I’m really lucky that, at the Tropical Butterfly House, Wildlife and Falconry Centre, we get new additions to the bird collection a couple of times a year and I want to tell you about Vernon, the Rüppell’s Griffon Vulture, who arrived a few weeks ago and has secured a place in everyone’s hearts already!
Vernon is 17 years old and belongs to the new Curator who has just started at the zoo, so he has moved into a large aviary with his new ‘buddy’, Alfie, the Turkey Vulture, who was already at the centre. Alfie is considerably smaller, with around a 4 ft wingspan compared to Vernon’s impressive 8 ft wingspan, and is also from a different part of the world.
The Rüppell’s Griffon Vulture is an ‘old world’ vulture, native to Central and Eastern Africa, whereas Alfie is a ‘new world’ vulture, ranging across Central and South America. Despite their differences, though, they are getting on well and Vernon isn’t the bullying type!
Some of you may recall that I mentioned Alfie in my first blog post and that he had nipped at my ankles a few times… well Vernon has a LOT more power in his beak – here’s a video which just about shows me with Vernon a couple of times so you can get an idea of the scale of him, he’s a big boy!! BUT he is a big softy and I can feel totally relaxed around him.
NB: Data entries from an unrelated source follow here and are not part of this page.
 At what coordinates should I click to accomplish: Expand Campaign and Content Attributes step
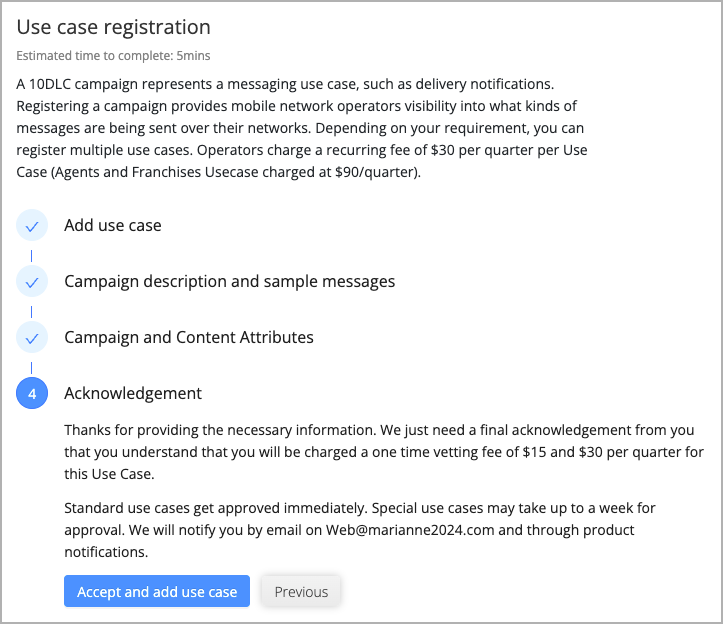[x=189, y=338]
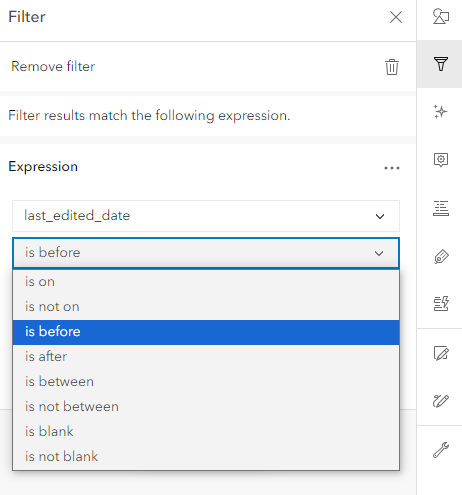Choose 'is after' operator option
This screenshot has height=495, width=462.
click(206, 357)
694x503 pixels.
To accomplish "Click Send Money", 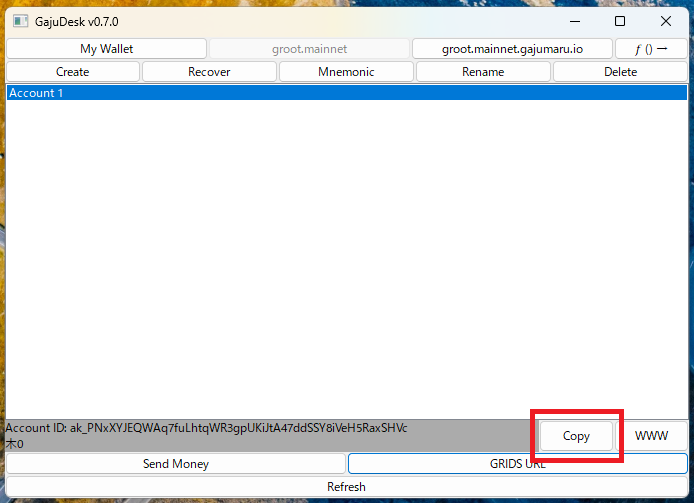I will pyautogui.click(x=176, y=464).
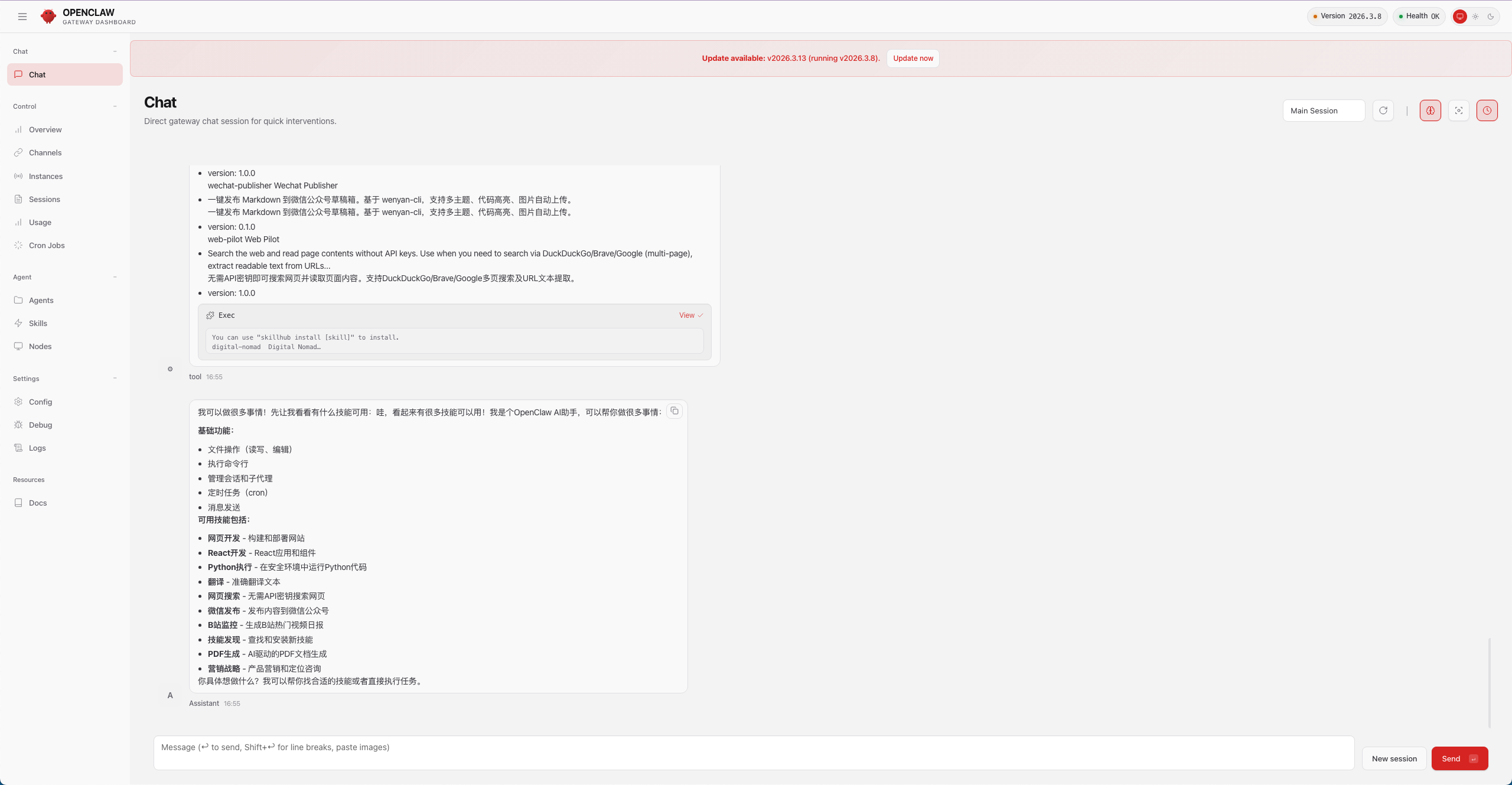Viewport: 1512px width, 785px height.
Task: Click the Update now button
Action: click(x=913, y=58)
I’m sure some of you have found with your birds that, the more frequently you train them, the better they get at learning new things! It’s almost as though you teach them how to learn and they get better and better at it the more they get to practise. Vernon has been learning things for 17 years so he is a real pro – in a completely new environment, with brand new people, AND another vulture to share his space with – his outlook seemed to be ‘ok cool, whatever!’ and he was performing in the shows within 3 days of moving in.
In a matter of weeks, he has learnt to fly quite a steep ascent to a very tall perch (so that he can fly over the audience’s heads) and is doing great with target training to the perches; this is where we are training him to fly to the perch we point him to without being at the perch and calling him to it.
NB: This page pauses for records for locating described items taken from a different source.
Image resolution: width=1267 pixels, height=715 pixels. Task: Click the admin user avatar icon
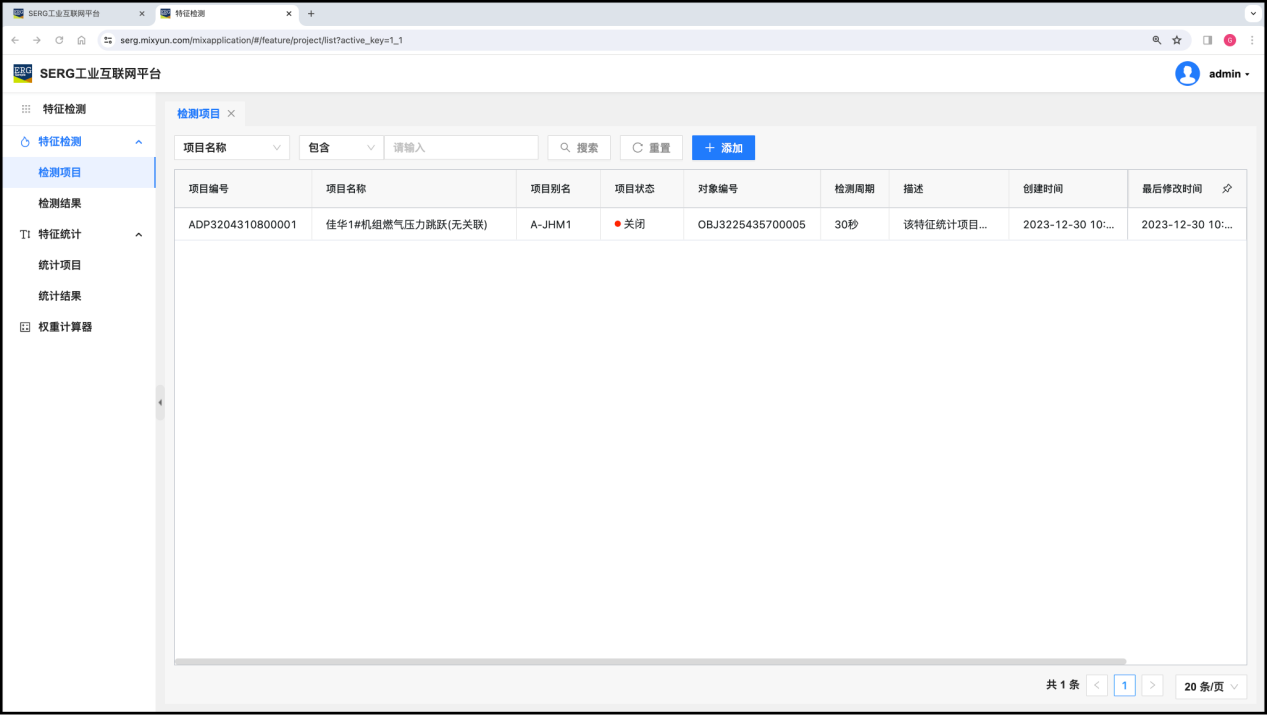1187,74
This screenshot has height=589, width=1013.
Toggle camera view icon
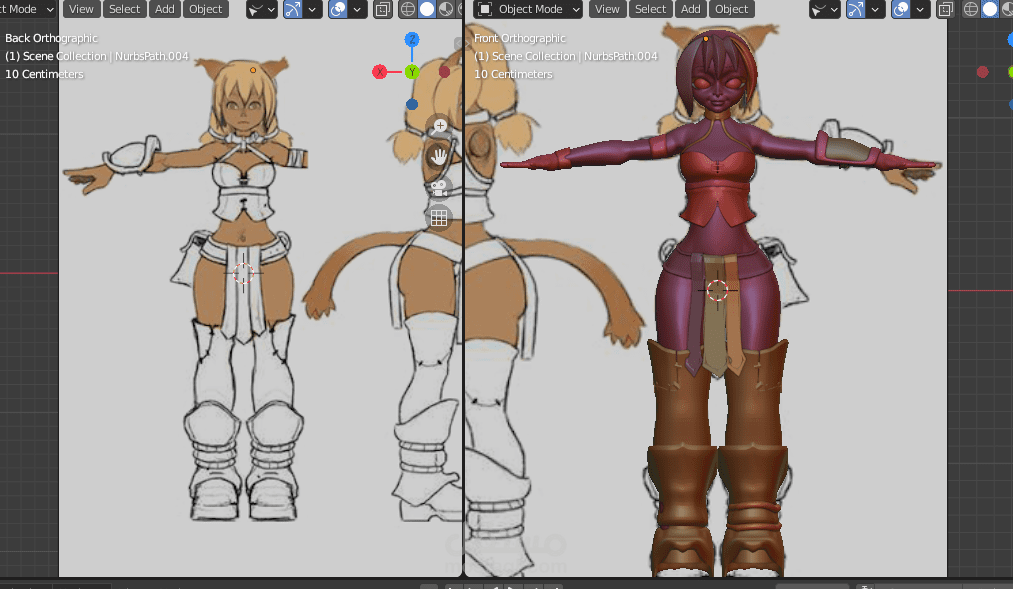pos(439,187)
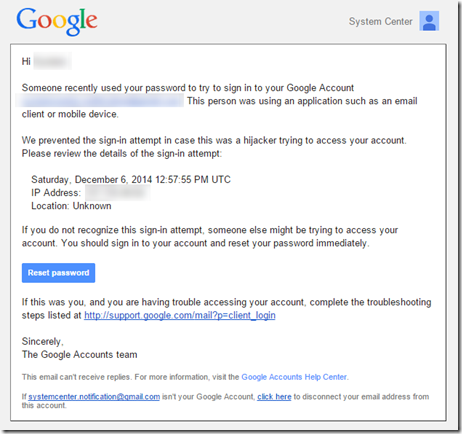Click the Location: Unknown text
Image resolution: width=462 pixels, height=434 pixels.
pyautogui.click(x=71, y=206)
He has also very quickly learnt to do an adorable kind of skipping run, with his wings out for balance, along a narrow wooden beam, which visitors (and I) love to watch.
Vultures are among the most intelligent birds of prey and can be trained in the same way as you would train a parrot using positive reinforcement with food, and are equally excitable! With high intelligence, can sometimes come a SHORT attention span and a curious nature… if you’re keeping Vernon entertained and getting him to do things, he is absolutely fantastic. I made the mistake of not looking at Vernon or getting him to do anything for about 30 seconds in the show once, and he started wandering off! I called him, but by this point he had spotted the Café and RAN in through the doors and started picking up cookies, forks and napkins to investigate them! It was hilariously funny, and thankfully those who were inside the café found it all rather exciting too (although a lot of ‘contaminated-by-vulture’ items had to get thrown away….)
So anyway, I hope I have managed to convince you that not all vultures are evil and scary like the ones in the Jungle Book!